As a medical professional, Millard also had access to hospital records, where she often obtained the birth times of many of the patients she treated. Readers are the beneficiaries of the corresponding birth charts, along with her insights and expertise. As a local doctor in Maine, Millard often personally knew the people she writes about and sometimes their families as well. There are many difficult and sad cases that she could not resolve and she shares the heartbreak of doing your best while dealing with the inevitable.
I’ve had an interest in medical astrology for years, but it’s a complex topic. This is not a cookbook or textbook, but if you already know the language of astrology, you’ll follow the discussion. I was also initially drawn toward Millard’s consistent use of declination in her interpretations, and with declinations we see chart themes both echoed and highlighted. The book is aptly titled “Casenotes” since each case considered is no more than 7-8 pages long. But Margaret Millard packs a tremendous amount of information into the horoscopes she analyzes and it’s the chart interpretations that take this book to the top tier of astrological works.
The case studies follow a brief introduction to the topic, and no matter what your experience, you’ll learn something new. Dr. Millard refers to harmonics, parans, Primary Directions, the Prenatal Epoch and the work of Ebertin. She favors the Topocentric house system.

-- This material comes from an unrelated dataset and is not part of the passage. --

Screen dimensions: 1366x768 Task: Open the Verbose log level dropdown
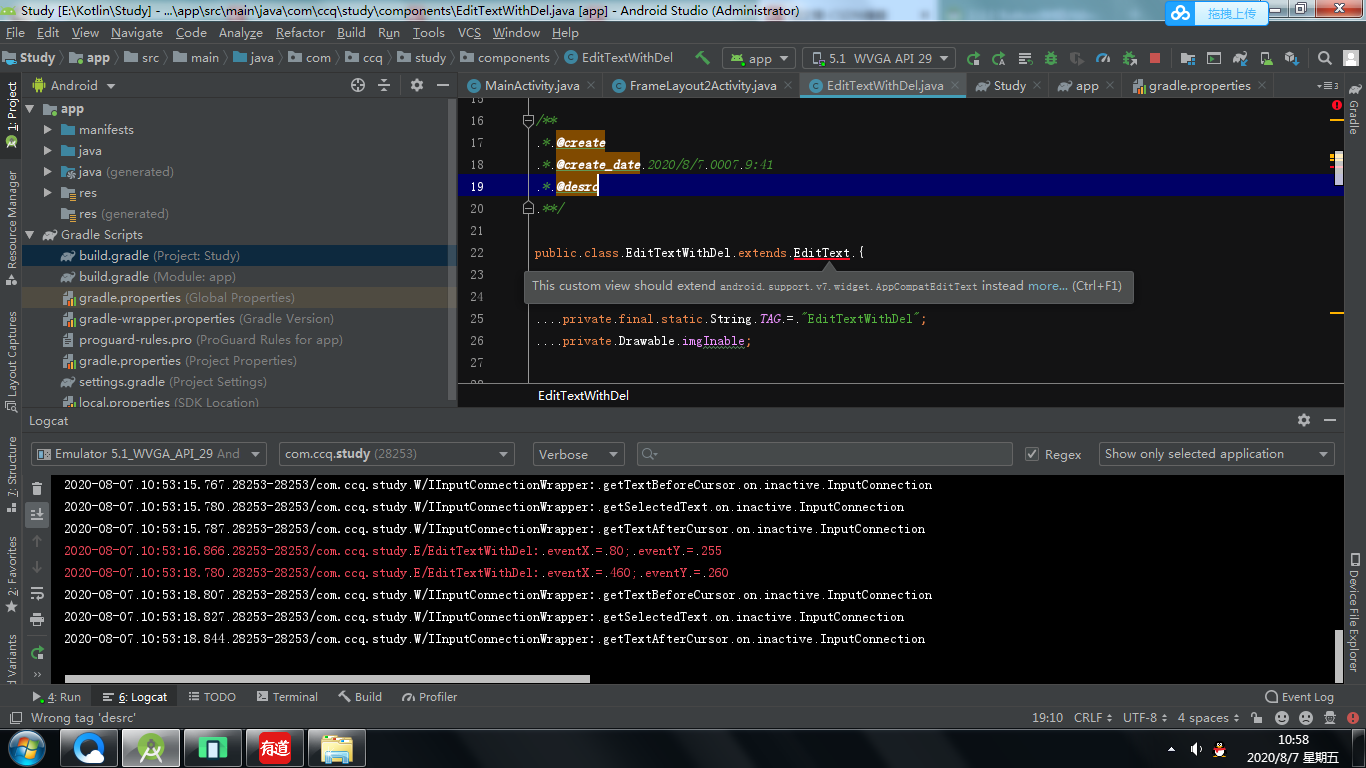tap(578, 453)
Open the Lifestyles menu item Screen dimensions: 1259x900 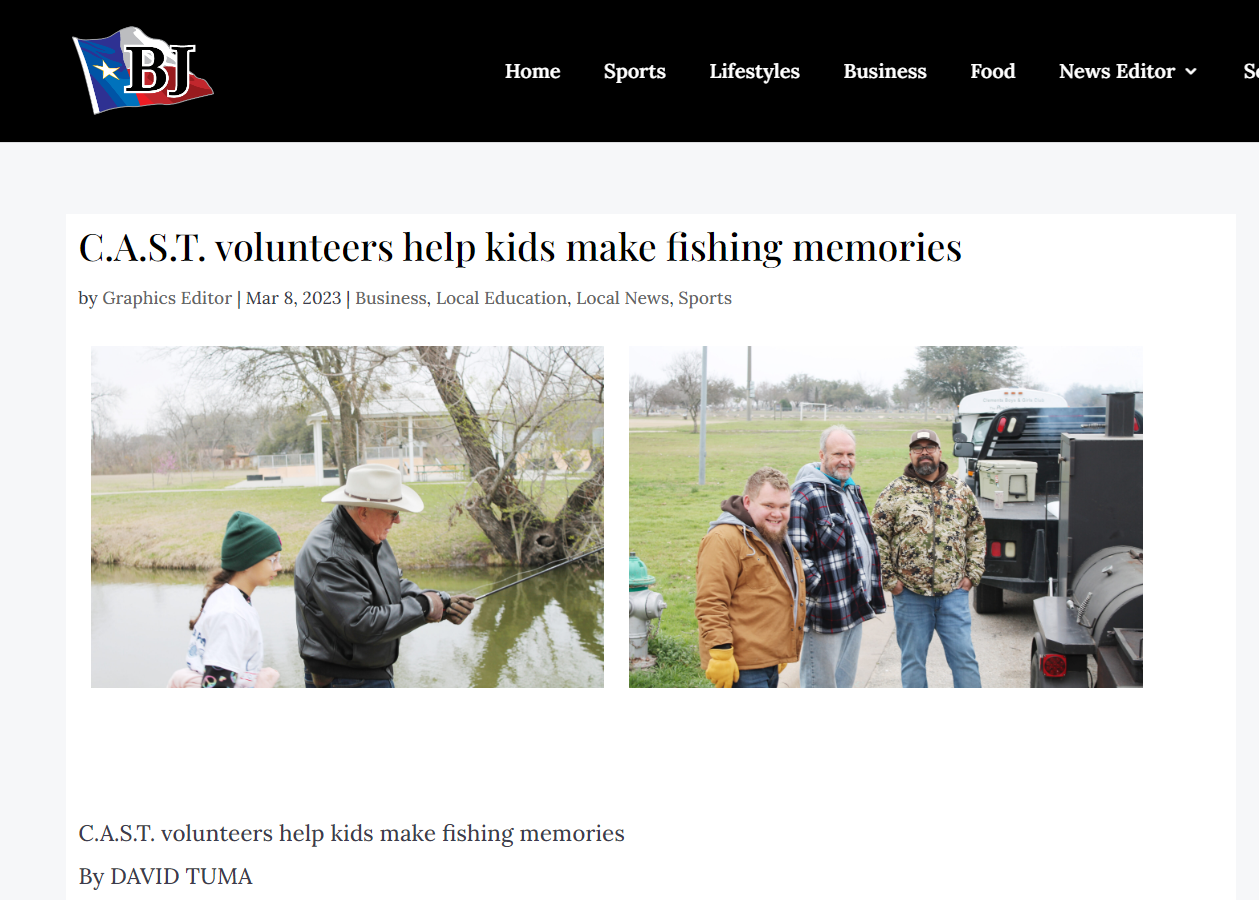pyautogui.click(x=755, y=71)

Yet the book is never theoretical but always focuses on specific charts and their meaning. The chapter on rectifying charts with family members using Oblique Ascension is rigorous, especially considering that the writer did all of her calculations by hand.
Casenotes of a Medical Astrologer is a throwback to earlier times: to the days when all medical practitioners were astrologers, but also to an earlier generation of astrologers who wrote sophisticated works and had strong opinions about their judgments. I don’t agree with everything Margaret Millard says, but her conclusions are always thoughtful. Andt’s unusual to find such a focused and thoughtful work, representing a lifetime of study.
181 Pages; copies are available second-hand.